AudioCapture (Microphone)
AudioCapture is in @runanywhere/web-onnx. Configuration is passed to the constructor, and callbacks are passed to start():
import { AudioCapture } from '@runanywhere/web-onnx'
const capture = new AudioCapture({ sampleRate: 16000 })
await capture.start(
(chunk: Float32Array) => {
// Process audio samples (e.g., feed to VAD)
},
(level: number) => {
// Audio level 0.0-1.0 (for UI visualization)
}
)
// Stop when done
capture.stop()
AudioPlayback (Speaker)
AudioPlayback is in @runanywhere/web-onnx:
import { AudioPlayback } from '@runanywhere/web-onnx'
const player = new AudioPlayback({ sampleRate: 22050 })
await player.play(audioFloat32Array, 22050)
// Clean up resources
player.dispose()
VideoCapture (Camera)
VideoCapture is in @runanywhere/web-llamacpp:
import { VideoCapture } from '@runanywhere/web-llamacpp'
const camera = new VideoCapture({ facingMode: 'environment' }) // or 'user' for selfie
await camera.start()
// Add the video preview to the DOM
document.getElementById('preview')!.appendChild(camera.videoElement)
// Capture a frame (downscaled to 256px max dimension)
const frame = camera.captureFrame(256)
// frame.rgbPixels: Uint8Array (RGB, no alpha)

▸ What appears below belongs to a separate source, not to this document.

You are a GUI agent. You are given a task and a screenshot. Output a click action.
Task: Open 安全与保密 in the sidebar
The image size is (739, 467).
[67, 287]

// frame.width, frame.height: actual dimensions
// Check state
console.log('Is capturing:', camera.isCapturing)
camera.stop()
Acceleration
GPU Acceleration
The SDK auto-detects WebGPU availability when LlamaCPP.register() is called:
import { LlamaCPP } from '@runanywhere/web-llamacpp'
await LlamaCPP.register()
console.log('Acceleration:', LlamaCPP.accelerationMode) // 'webgpu' or 'cpu'
| Mode | Description |
|---|
webgpu | WebGPU detected and WASM loaded successfully |
cpu | CPU-only WASM (WebGPU not available or failed to load) |
If the WebGPU WASM file returns a 404, the SDK gracefully falls back to CPU mode. This is normal
behavior — check LlamaCPP.accelerationMode to confirm which mode is active.